Which models know sales?
Eighteen model configurations coach the same 25 synthetic sales calls. Each call has hidden ground truth. A judge scores every coaching note from 0–100 on whether it found the real strengths, flaws, and next moves.
- Calls
- 25
- Models
- 18
- Evaluations
- 450
- Mean
- 89.8
Benchmark methodology
How the calls were generated, coached, and judged.
This benchmark tests sales coaching instincts, not transcript summarization. Each case is a synthetic B2B sales conversation generated from company research, persona design, and a hidden coaching answer key.

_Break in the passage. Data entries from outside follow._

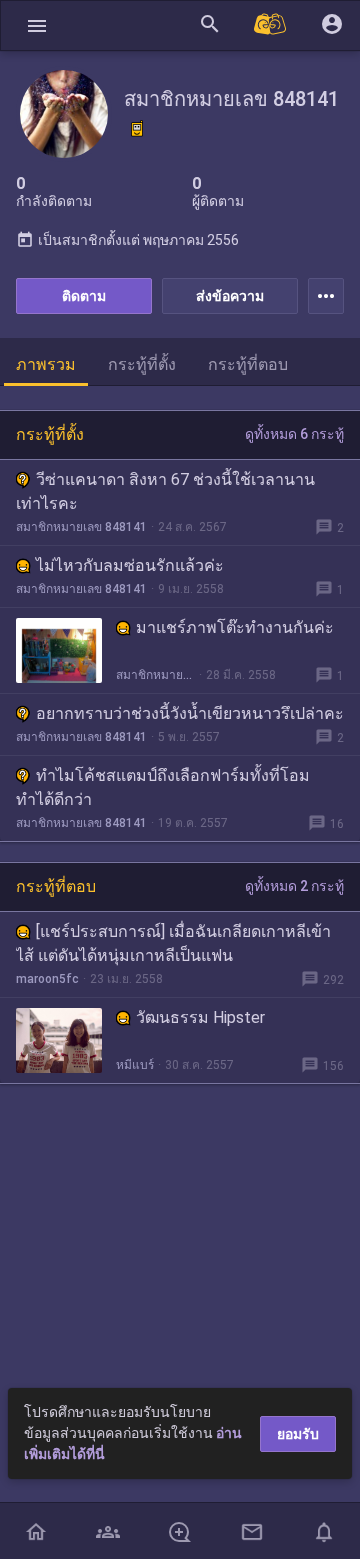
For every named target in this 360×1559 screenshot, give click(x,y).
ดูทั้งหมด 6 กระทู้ (294, 434)
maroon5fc (47, 979)
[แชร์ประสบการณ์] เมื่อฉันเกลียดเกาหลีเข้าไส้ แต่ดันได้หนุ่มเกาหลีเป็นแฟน (173, 943)
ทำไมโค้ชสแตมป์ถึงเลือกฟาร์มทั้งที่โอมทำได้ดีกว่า (163, 787)
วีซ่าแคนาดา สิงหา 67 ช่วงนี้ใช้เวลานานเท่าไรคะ (165, 491)
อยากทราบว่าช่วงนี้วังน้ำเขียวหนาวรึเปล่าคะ (190, 713)
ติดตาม (84, 296)
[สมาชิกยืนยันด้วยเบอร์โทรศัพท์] (137, 129)
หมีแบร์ (135, 1065)
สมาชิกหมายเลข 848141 (81, 527)
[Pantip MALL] (271, 25)
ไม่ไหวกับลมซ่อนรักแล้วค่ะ (130, 565)
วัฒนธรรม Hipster (200, 1017)
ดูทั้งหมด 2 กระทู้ (294, 886)
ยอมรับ (298, 1434)
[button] (37, 25)
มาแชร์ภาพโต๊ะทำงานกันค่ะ (235, 627)
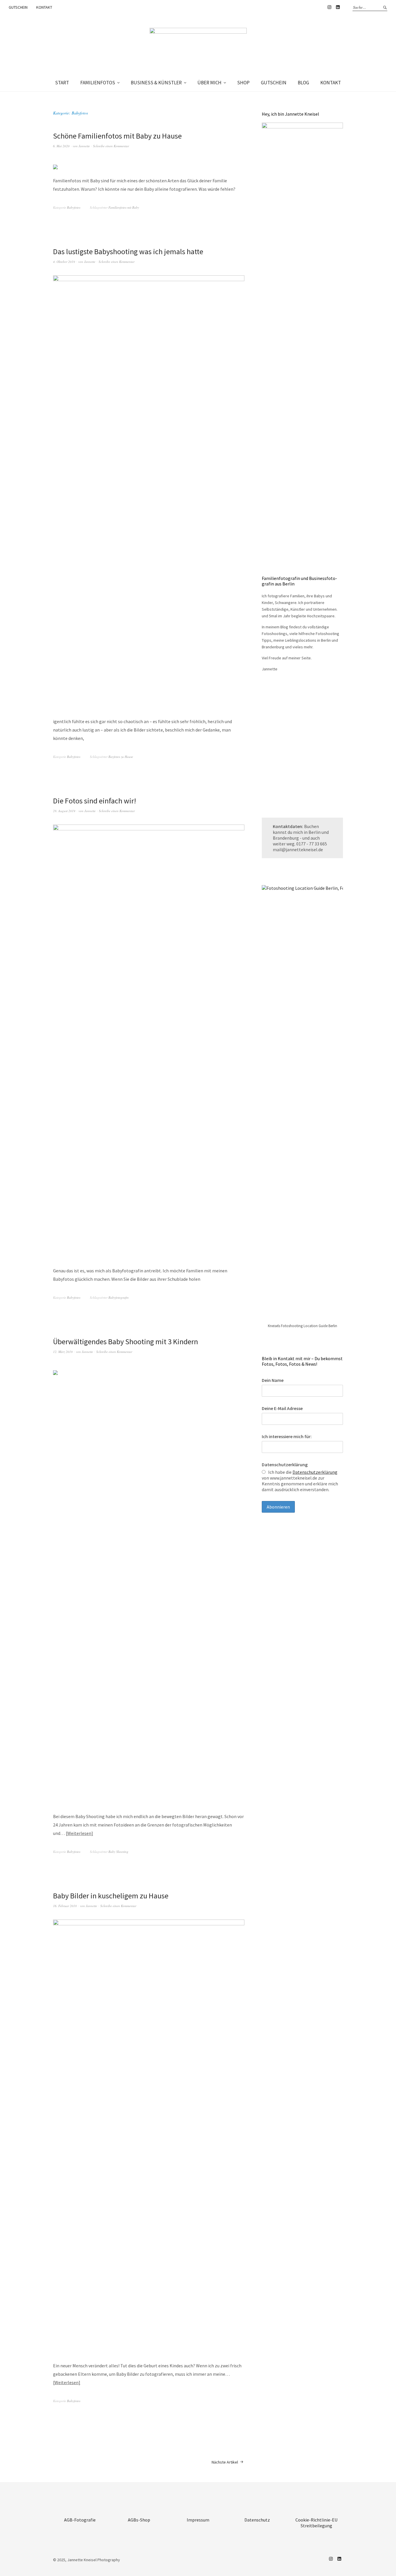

Coach models receive the setup, research, participants, and speaker-labeled transcript. They do not receive the ground-truth labels, hidden needles, or evaluator notes. The judge receives both the coach output and the hidden ground truth, then scores semantically.
- Generated calls
- 25
- Judged runs
- 450
- Models
- 18
- Needles
- 135
- Duration range
- 18-74m
- Avg duration
- 43m
Generation pipeline
The mocked-zoom app uses Workflow DevKit steps and Vercel AI Gateway for structured generation.
Scenario input
A suite scenario defines seller company, buyer company, call type, duration, turn count, and the intended quality profile.
Research brief
The generator runs web research for both companies and asks an LLM to produce a concise, source-grounded sales-call brief.
Hidden eval design
Before any transcript is written, an LLM designs 2 to 6 coaching needles: strengths, flaws, expected evidence, anti-evidence, and coaching implications.
Personas
Seller and buyer personas inherit the hidden coaching signals so their behavior can naturally create or pressure-test those needles.
Transcript turns
The conversation is generated one turn at a time. Each turn chooses the next speaker and writes only that speaker's next spoken contribution.
Artifacts
The completed call is rendered into VTT transcript, replay HTML, audio when available, video placeholder, Zoom-like recording files, and manifest JSON.
Coach run
Each coach model gets the visible setup, research, participants, and transcript with speaker labels. Hidden ground truth is excluded.
Judge run
The judge compares the coach output to hidden ground truth, credits semantic matches, penalizes unsupported claims, and returns an eight-axis scorecard.
Benchmark coverage
Calls are bucketed by the input call type and quality profile rather than by inferred labels.
Call type
Quality profile
Ground truth
The hidden answer key is intended to create sales-coaching needle-in-the-haystack problems.
- Total needles
- 135
- Flaws
- 64
- Strengths
- 71
Models and scoring
Every visible coach output is judged against the same hidden case material.
- Claude Opus 4.7
- 5
- low, medium, high, xhigh, max
- Claude Sonnet 4.6
- 1
- default
- DeepSeek V4 Pro
- 1
- default
- Gemini 3.1 Pro Preview
- 1
- default
- GPT-5.4
- 5
- none, low, medium, high, xhigh
- GPT-5.5
- 5
- none, low, medium, high, xhigh
The exported run set includes GPT-5.4, GPT-5.5, Claude Opus 4.7, Claude Sonnet 4.6, DeepSeek V4 Pro, and Gemini 3.1 Pro Preview configurations. The judge configuration is GPT-5.5 with high reasoning.
Guardrails
The results site is intentionally a static, shareable view over the benchmark output.
- Call pages include the speaker-labeled transcript shown to the coach models, plus setup, hidden needles, and model scores.
- No real customer calls are included. The cases are synthetic, but they are generated from research and realistic persona dynamics.
- The judge scores semantically and awards partial credit. It does not use string matching.
- Audio and video artifacts exist in the generation app, but the current score tables evaluate transcript-grounded coaching output.